:: Supplied entries ::

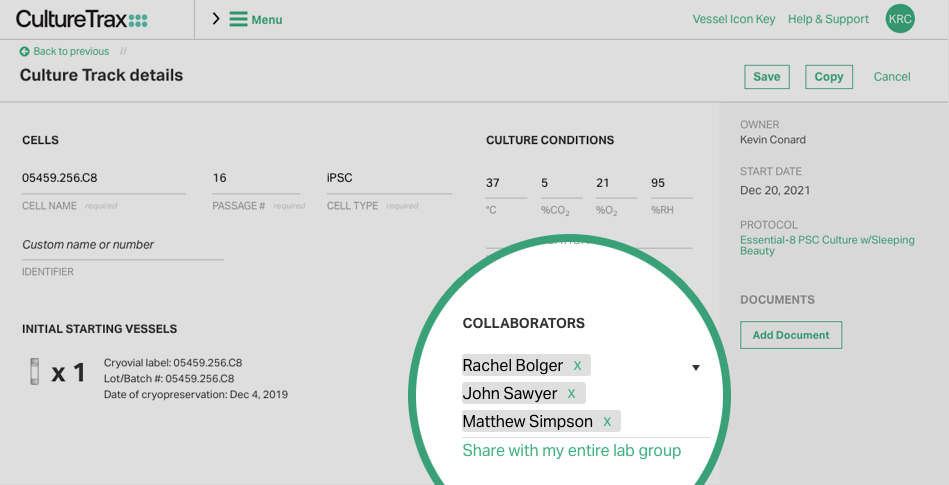The width and height of the screenshot is (949, 485).
Task: Click Add Document button
Action: (x=790, y=335)
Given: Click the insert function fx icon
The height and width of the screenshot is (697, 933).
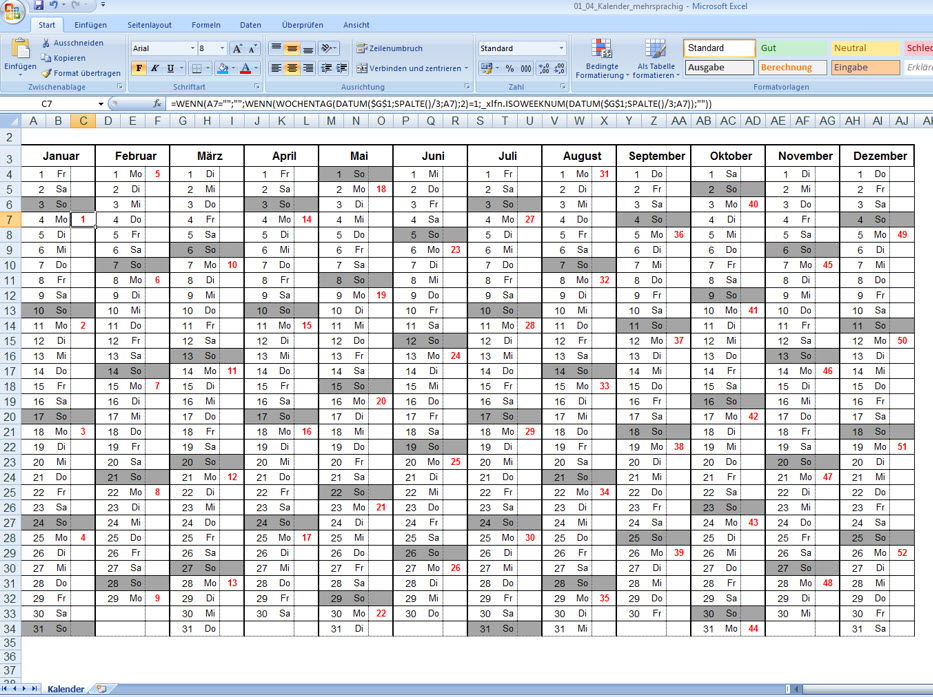Looking at the screenshot, I should point(158,103).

:::

▶ [What needs to be done] Could you write out the listing above again with "Given" switched to "Instruction" and everything else unchanged, leaving out the pictures?

▶ [Full output]
The width and height of the screenshot is (949, 485).
Task: Click Add Document button
Action: (x=790, y=335)
Instruction: Click the insert function fx icon
The height and width of the screenshot is (697, 933).
Looking at the screenshot, I should point(158,103).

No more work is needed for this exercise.